RAKYAT DAERAH – Sidang perkara dugaan tindak pidana korupsi pertambangan di Provinsi Bengkulu Jilid 2 yang menjerat mantan Bupati Bengkulu Utara, Imron Rosyadi, memasuki babak baru. Melalui tim penasihat hukumnya, Imron mengajukan nota perlawanan (eksepsi) yang mempersoalkan legalitas surat dakwaan Jaksa Penuntut Umum (JPU).
Dalam dokumen eksepsi yang disampaikan di persidangan, Tim kuasa hukum Terdakwa Imron Rosyadi, yaitu Dr (c) Ilham Patahillah SH, MH, CMe, Dr Elfahmi Lubis SH, MPd, C.Med. C.Parbiter, Benni Hidayat SH dan Caisar Alfian P Onelim SH, menilai surat dakwaan JPU mengandung cacat formil maupun materiil sehingga tidak memenuhi ketentuan Pasal 75 ayat (2) Undang-Undang Nomor 20 Tahun 2025 tentang Kitab Undang-Undang Hukum Acara Pidana (KUHAP). Atas dasar itu, mereka meminta Majelis Hakim menyatakan dakwaan batal demi hukum.
Kuasa hukum berpendapat dakwaan disusun tidak cermat, tidak jelas, dan tidak lengkap karena mencampuradukkan sejumlah fakta hukum, mulai dari kewenangan pejabat, wilayah administratif, hingga rentang waktu kejadian yang menjadi dasar penuntutan.

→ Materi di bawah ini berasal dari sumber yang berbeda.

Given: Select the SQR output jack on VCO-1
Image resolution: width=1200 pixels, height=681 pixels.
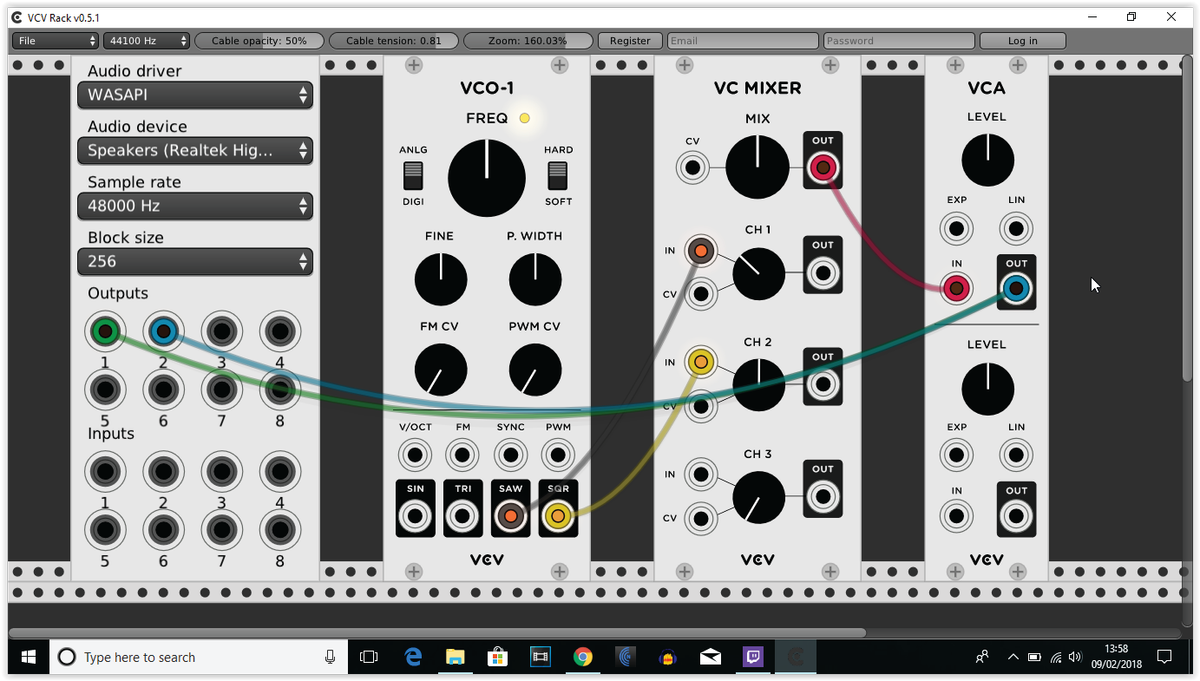Looking at the screenshot, I should click(x=558, y=516).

Menurut tim pembela, dakwaan mengaitkan Imron Rosyadi dengan aktivitas pertambangan yang berada di wilayah Kabupaten Bengkulu Tengah pada kurun waktu 2009 hingga 2013. Padahal, keputusan yang diterbitkan Imron ketika menjabat sebagai Bupati Bengkulu Utara hanya berupa Surat Keputusan Nomor 327 dan 328 Tahun 2007 tentang persetujuan pemindahan kuasa pertambangan serta SK Nomor 351 Tahun 2004 yang menurut mereka telah berakhir masa berlakunya pada tahun 2009.
Dalam eksepsi tersebut dijelaskan bahwa kegiatan operasi produksi yang menjadi dasar dugaan kerugian negara justru mengacu pada Izin Usaha Pertambangan (IUP) tahun 2010 dan 2011 yang diterbitkan oleh Pemerintah Kabupaten Bengkulu Tengah setelah daerah tersebut dimekarkan dari Kabupaten Bengkulu Utara.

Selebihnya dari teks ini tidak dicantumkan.